## Supplied records
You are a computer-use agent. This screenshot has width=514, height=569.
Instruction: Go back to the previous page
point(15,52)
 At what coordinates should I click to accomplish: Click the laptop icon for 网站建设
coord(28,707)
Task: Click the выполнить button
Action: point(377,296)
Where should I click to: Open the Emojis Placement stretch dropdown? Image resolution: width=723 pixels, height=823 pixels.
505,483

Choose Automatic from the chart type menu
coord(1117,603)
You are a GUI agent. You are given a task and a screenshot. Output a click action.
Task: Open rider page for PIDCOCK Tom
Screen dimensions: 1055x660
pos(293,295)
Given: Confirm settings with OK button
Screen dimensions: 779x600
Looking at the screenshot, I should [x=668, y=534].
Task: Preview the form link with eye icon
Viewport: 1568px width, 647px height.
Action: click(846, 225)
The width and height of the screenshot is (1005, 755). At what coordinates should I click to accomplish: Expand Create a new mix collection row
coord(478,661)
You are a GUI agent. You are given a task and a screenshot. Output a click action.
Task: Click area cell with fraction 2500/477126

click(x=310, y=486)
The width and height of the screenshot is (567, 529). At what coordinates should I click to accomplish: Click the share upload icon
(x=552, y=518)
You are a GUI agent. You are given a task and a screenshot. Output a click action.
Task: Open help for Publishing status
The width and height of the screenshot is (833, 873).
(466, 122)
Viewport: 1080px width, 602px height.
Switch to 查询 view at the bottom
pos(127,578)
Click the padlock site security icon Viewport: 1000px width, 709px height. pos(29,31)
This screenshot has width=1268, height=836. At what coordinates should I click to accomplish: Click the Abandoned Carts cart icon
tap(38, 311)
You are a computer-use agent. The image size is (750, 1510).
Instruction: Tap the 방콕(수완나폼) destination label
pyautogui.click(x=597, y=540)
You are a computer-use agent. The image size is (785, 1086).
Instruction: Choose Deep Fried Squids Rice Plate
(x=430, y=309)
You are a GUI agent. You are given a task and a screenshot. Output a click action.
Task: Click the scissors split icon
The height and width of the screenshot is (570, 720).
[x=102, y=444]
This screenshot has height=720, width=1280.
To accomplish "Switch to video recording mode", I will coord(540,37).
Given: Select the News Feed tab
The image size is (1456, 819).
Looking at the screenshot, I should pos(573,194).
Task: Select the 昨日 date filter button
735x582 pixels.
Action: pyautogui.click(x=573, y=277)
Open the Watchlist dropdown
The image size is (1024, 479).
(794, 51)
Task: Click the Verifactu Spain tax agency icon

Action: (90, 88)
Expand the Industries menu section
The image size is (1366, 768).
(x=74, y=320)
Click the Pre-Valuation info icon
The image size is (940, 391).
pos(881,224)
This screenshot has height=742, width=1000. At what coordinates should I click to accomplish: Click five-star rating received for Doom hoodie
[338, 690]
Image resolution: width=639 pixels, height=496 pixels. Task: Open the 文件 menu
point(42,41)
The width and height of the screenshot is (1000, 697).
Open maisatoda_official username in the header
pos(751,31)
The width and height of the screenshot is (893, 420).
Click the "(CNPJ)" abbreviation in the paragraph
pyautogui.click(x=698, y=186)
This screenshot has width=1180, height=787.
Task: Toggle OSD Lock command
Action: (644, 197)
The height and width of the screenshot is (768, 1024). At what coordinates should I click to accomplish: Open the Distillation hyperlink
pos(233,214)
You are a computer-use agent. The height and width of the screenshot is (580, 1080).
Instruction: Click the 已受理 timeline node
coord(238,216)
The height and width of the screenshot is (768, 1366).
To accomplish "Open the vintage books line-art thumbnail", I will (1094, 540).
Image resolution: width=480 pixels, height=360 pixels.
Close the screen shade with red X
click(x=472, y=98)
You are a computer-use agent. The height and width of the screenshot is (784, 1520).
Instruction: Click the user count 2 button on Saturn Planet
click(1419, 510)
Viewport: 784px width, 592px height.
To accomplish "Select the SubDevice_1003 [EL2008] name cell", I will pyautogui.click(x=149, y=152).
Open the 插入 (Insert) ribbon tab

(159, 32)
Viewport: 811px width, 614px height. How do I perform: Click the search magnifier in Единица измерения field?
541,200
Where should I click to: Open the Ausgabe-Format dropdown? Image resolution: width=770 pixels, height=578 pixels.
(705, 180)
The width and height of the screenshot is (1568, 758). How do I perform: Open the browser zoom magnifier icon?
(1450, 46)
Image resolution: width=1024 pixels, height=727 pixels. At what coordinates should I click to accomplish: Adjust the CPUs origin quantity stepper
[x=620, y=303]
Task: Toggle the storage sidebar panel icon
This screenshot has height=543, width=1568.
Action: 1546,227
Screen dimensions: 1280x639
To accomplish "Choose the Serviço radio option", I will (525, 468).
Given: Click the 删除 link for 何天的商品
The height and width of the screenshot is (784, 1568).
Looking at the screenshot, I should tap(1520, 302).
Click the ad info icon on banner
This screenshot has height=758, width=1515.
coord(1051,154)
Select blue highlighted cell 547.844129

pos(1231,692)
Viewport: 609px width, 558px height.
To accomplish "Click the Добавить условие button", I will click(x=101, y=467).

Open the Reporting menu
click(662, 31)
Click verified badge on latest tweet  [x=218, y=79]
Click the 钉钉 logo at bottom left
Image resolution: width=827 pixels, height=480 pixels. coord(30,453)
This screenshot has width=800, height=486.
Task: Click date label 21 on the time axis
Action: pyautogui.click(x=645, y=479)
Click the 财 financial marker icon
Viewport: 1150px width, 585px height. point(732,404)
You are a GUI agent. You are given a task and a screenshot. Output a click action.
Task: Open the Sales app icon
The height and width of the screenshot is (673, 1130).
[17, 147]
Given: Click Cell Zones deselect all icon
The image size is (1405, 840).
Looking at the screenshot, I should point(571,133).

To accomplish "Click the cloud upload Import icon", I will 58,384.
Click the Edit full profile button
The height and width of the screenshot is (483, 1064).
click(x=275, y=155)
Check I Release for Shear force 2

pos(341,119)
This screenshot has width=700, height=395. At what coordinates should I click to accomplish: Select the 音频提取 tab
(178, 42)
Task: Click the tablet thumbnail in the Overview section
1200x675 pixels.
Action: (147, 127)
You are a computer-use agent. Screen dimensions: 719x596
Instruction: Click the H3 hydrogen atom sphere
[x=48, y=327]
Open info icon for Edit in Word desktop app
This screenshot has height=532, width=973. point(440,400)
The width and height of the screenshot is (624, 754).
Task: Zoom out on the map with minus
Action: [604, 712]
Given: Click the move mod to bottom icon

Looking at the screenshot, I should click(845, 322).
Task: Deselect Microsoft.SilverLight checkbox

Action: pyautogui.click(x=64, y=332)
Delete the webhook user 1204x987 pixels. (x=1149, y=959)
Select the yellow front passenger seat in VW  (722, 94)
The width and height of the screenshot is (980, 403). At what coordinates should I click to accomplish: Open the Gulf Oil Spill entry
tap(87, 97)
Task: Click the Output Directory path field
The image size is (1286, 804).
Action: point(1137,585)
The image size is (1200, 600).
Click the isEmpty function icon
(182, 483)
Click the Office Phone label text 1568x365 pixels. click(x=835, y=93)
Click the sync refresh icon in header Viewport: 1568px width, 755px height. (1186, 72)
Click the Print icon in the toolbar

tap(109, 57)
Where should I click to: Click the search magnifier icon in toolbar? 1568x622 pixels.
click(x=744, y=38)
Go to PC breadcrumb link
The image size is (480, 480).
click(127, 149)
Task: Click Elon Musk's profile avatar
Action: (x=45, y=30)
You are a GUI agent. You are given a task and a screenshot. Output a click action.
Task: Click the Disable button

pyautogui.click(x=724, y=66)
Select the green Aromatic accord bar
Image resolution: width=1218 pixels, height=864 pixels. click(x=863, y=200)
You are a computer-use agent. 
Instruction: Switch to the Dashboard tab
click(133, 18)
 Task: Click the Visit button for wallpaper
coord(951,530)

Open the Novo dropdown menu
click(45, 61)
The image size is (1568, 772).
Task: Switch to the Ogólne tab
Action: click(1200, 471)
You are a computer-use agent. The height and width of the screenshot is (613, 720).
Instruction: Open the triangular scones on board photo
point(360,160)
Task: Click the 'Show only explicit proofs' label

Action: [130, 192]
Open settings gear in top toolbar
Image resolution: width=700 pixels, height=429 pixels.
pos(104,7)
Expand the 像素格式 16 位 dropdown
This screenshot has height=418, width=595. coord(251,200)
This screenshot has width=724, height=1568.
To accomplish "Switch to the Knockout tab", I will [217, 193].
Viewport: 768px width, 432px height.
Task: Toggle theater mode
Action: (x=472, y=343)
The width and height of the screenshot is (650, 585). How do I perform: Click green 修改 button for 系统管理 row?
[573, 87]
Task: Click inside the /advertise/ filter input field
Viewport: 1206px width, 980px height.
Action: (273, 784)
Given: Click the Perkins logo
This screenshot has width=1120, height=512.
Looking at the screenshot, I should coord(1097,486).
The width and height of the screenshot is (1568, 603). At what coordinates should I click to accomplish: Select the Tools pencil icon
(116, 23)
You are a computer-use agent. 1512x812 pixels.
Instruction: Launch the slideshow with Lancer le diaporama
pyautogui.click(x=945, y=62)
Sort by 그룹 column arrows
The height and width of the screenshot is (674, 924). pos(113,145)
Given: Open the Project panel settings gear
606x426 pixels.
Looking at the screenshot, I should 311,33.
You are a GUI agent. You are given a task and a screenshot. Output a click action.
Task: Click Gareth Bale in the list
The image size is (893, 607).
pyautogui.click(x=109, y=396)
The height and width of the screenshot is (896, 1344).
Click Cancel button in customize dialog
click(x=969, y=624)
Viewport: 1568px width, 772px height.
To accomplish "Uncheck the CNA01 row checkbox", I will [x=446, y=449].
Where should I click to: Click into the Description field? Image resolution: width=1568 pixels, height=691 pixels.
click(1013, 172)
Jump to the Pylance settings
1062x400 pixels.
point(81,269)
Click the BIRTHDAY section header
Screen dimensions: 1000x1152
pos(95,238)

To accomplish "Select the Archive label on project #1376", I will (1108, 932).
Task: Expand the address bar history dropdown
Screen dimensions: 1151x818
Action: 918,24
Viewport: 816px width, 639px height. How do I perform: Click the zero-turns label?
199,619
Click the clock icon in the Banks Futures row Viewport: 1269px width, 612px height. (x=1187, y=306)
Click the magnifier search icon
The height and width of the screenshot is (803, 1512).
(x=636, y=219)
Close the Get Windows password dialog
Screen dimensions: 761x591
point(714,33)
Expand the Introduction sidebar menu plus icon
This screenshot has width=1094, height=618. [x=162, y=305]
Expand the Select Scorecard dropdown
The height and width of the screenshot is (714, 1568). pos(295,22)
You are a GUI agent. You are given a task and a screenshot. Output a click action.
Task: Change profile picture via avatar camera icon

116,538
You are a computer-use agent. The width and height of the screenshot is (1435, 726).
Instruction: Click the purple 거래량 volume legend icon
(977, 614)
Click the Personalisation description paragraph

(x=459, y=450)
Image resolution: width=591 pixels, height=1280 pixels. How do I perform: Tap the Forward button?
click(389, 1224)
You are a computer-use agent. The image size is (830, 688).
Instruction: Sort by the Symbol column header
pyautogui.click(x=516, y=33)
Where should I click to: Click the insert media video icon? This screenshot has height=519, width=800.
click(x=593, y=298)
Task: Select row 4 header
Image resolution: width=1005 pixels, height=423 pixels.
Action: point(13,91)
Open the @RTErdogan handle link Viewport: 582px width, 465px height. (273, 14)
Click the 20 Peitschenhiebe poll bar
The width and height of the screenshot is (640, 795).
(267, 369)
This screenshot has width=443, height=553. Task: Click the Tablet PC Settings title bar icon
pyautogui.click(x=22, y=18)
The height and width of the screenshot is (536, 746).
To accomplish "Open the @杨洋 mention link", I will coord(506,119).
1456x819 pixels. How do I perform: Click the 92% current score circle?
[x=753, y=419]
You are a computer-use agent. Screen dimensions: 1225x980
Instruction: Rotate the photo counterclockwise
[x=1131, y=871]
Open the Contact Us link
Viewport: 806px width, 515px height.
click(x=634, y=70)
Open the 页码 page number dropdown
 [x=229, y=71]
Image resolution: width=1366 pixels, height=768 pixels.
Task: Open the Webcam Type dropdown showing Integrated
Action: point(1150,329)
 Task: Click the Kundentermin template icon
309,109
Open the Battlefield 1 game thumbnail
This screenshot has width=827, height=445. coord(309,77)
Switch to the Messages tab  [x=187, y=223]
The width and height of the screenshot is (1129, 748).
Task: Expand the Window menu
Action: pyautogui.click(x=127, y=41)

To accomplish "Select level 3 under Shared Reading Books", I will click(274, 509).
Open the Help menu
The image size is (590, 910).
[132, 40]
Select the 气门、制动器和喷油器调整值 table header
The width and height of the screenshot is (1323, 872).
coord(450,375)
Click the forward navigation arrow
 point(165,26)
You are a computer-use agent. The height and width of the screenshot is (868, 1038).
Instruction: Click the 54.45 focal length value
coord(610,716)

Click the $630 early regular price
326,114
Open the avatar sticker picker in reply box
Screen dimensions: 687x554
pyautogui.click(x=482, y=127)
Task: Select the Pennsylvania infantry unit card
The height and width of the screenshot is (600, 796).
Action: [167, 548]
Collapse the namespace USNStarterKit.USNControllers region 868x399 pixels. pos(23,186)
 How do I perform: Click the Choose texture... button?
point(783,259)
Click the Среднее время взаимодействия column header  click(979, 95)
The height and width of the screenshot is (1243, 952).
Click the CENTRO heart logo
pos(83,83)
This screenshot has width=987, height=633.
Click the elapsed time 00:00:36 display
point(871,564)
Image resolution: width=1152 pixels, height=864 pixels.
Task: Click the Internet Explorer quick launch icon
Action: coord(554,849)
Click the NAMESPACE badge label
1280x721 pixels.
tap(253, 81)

## Task
Both end lines included, restate word for word the lines above from the line with "Task: Click area" to the line with "Click the padlock", and nothing else.

## Expected answer
Task: Click area cell with fraction 2500/477126

click(x=310, y=486)
The width and height of the screenshot is (567, 529). At what coordinates should I click to accomplish: Click the share upload icon
(x=552, y=518)
You are a GUI agent. You are given a task and a screenshot. Output a click action.
Task: Open help for Publishing status
The width and height of the screenshot is (833, 873).
(466, 122)
Viewport: 1080px width, 602px height.
Switch to 查询 view at the bottom
pos(127,578)
Click the padlock site security icon Viewport: 1000px width, 709px height. pos(29,31)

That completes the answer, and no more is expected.